*Data provided*:
------

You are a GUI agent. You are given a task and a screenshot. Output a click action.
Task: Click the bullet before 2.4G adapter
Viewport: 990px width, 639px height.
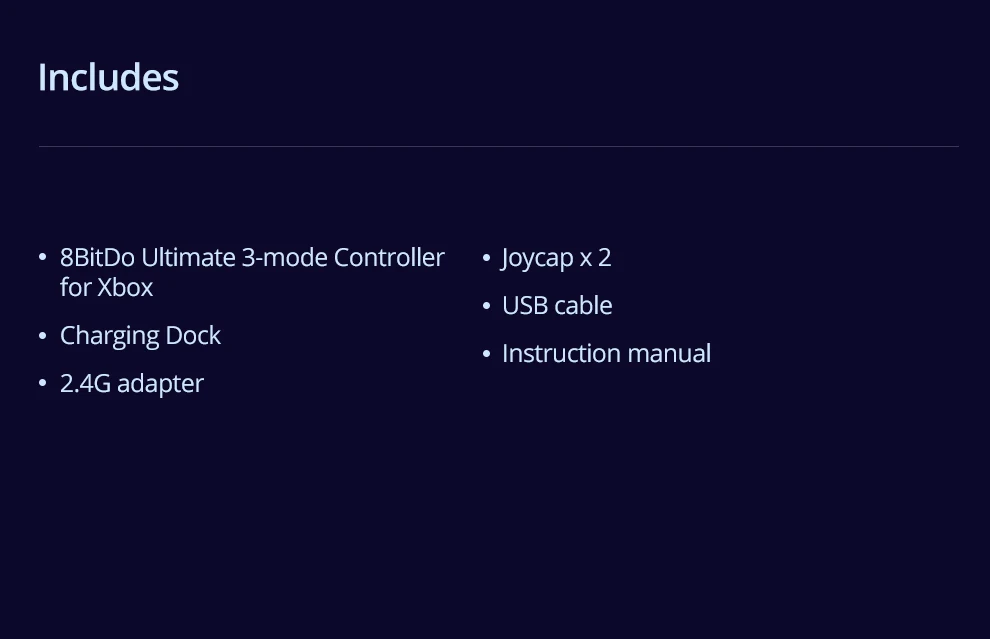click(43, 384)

------

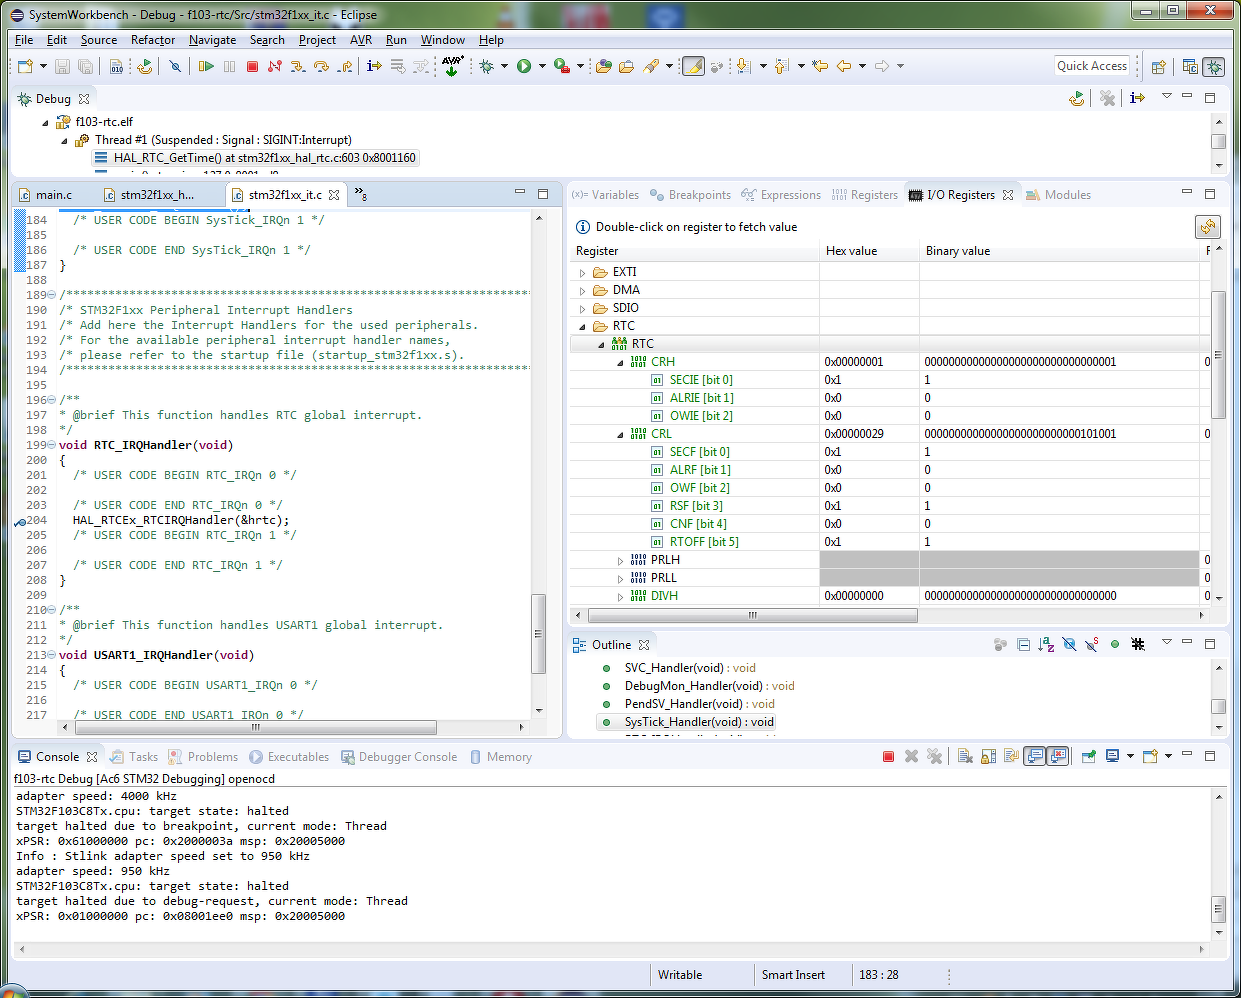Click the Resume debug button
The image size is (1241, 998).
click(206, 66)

------

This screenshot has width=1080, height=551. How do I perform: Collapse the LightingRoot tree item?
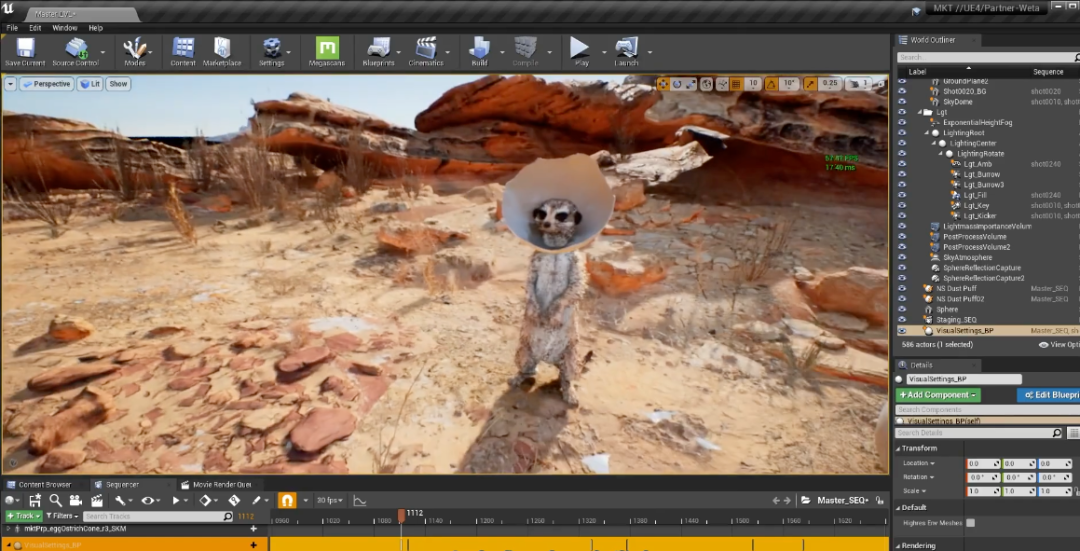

------

Show all lines from the data above in which the word "screenshot" appears.

*Answer to this problem*:
You are a GUI agent. You are given a task and a screenshot. Output a click action.
This screenshot has width=1080, height=551. How do I perform: Collapse the LightingRoot tree item?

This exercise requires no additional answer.